When a user comes to the search engine and makes a query, typically by giving key words, the engine looks up the index and provides a listing of best-matching web pages according to its criteria, usually with a short summary containing the document's title and sometimes parts of the text. Most search engines support the use of the boolean terms AND, OR and NOT to further specify the search query. An advanced feature is proximity search, which allows you to define the distance between keywords.

The usefulness of a search engine depends on the relevance of the result set it gives back. While there may be millions of Web pages that include a particular word or phrase, some pages may be more relevant, popular, or authoritative than others. Most search engines employ methods to rank the results to provide the "best" results first. How a search engine decides which pages are the best matches, and what order the results should be shown in, varies widely from one engine to another.
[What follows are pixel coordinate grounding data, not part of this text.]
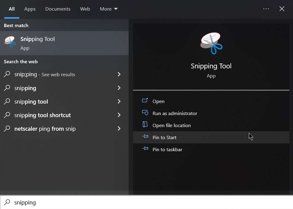Click the Pin to taskbar pin icon
Image resolution: width=293 pixels, height=209 pixels.
tap(145, 149)
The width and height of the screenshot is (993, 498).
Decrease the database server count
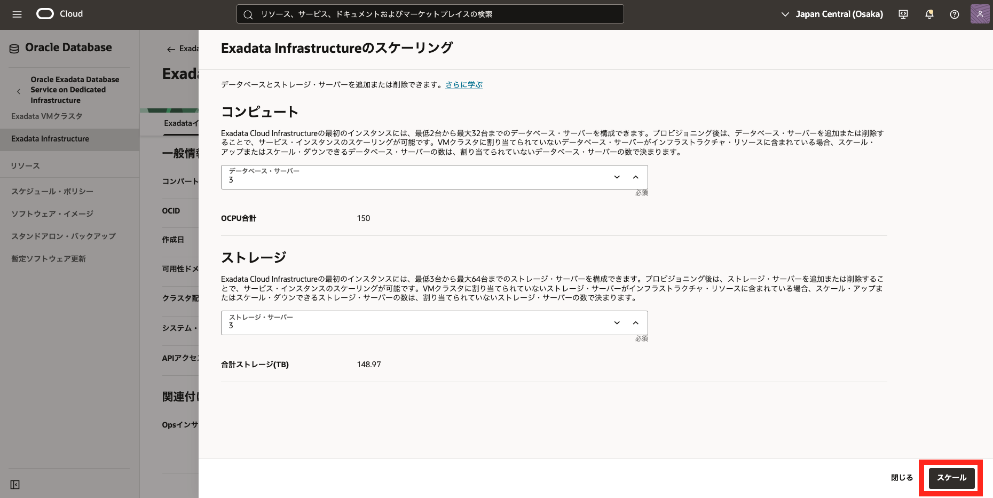(617, 177)
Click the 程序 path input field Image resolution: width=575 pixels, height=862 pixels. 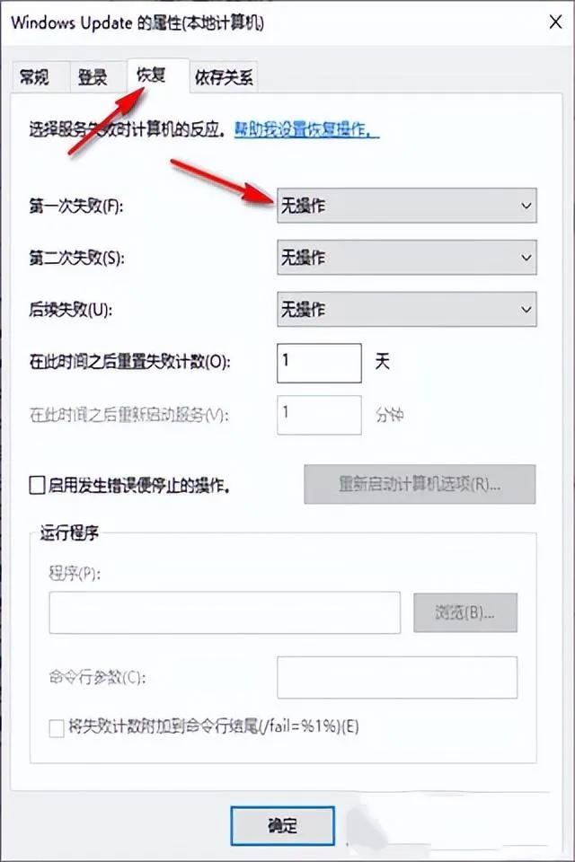(x=225, y=613)
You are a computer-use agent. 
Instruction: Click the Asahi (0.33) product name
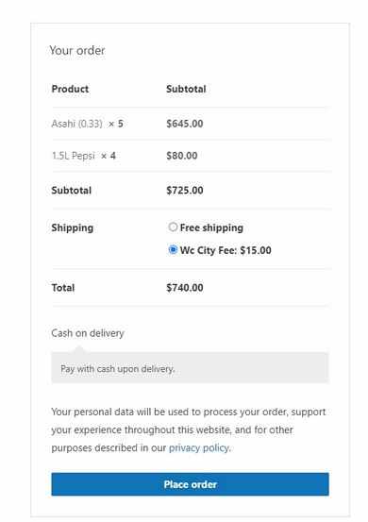(76, 124)
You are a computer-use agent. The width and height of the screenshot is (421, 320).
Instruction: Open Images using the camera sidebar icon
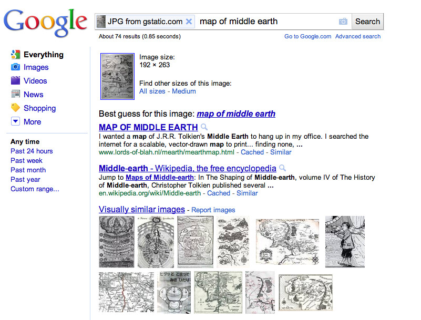pos(16,67)
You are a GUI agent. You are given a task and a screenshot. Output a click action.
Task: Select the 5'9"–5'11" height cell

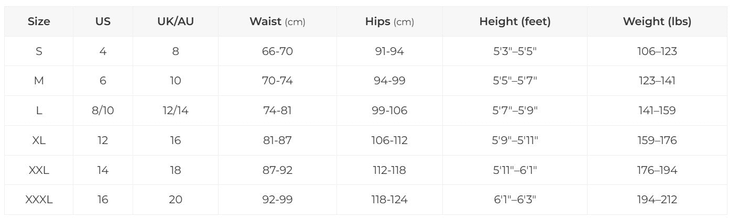(x=515, y=140)
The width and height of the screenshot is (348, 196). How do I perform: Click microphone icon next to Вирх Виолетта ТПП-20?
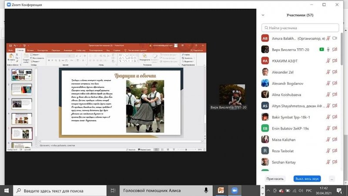[x=328, y=50]
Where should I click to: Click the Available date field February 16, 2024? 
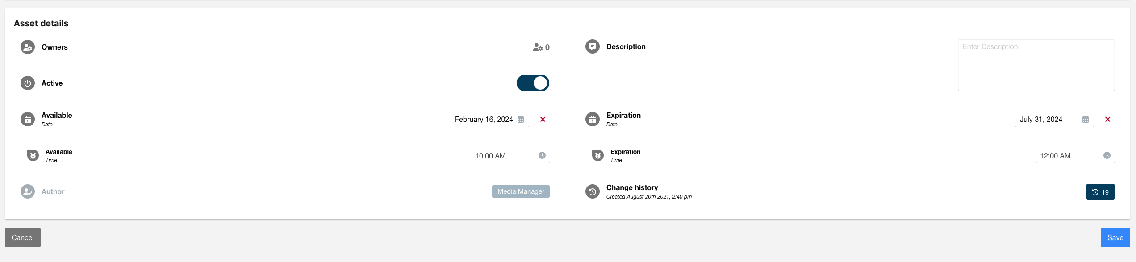pyautogui.click(x=484, y=120)
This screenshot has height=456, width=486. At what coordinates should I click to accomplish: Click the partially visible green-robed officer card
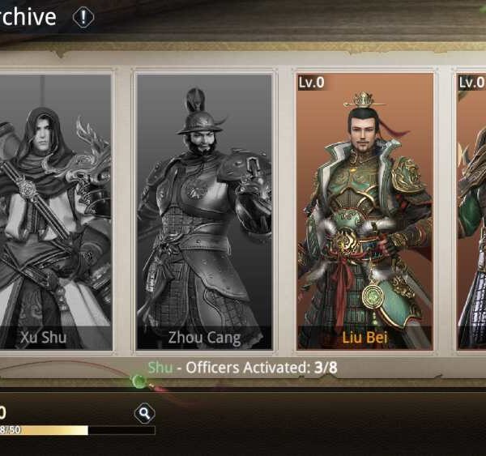471,212
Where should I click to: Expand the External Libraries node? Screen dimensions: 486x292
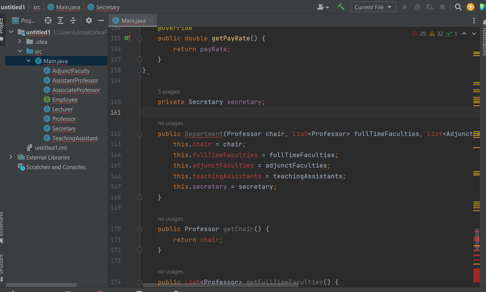click(x=11, y=157)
The methods also change over time as Internet usage changes and new techniques evolve.

Most Web search engines are commercial ventures supported by advertising revenue and, as a result, some employ the controversial practice of allowing advertisers to pay money to have their listings ranked higher in search results.

The vast majority of search engines are run by private companies using proprietary algorithms and closed databases, the most popular currently being Google, MSN Search, and Yahoo! Search. However, Open source search engine technology does exist, such as ht://Dig, Nutch, Senas, Egothor, OpenFTS, DataparkSearch and many others.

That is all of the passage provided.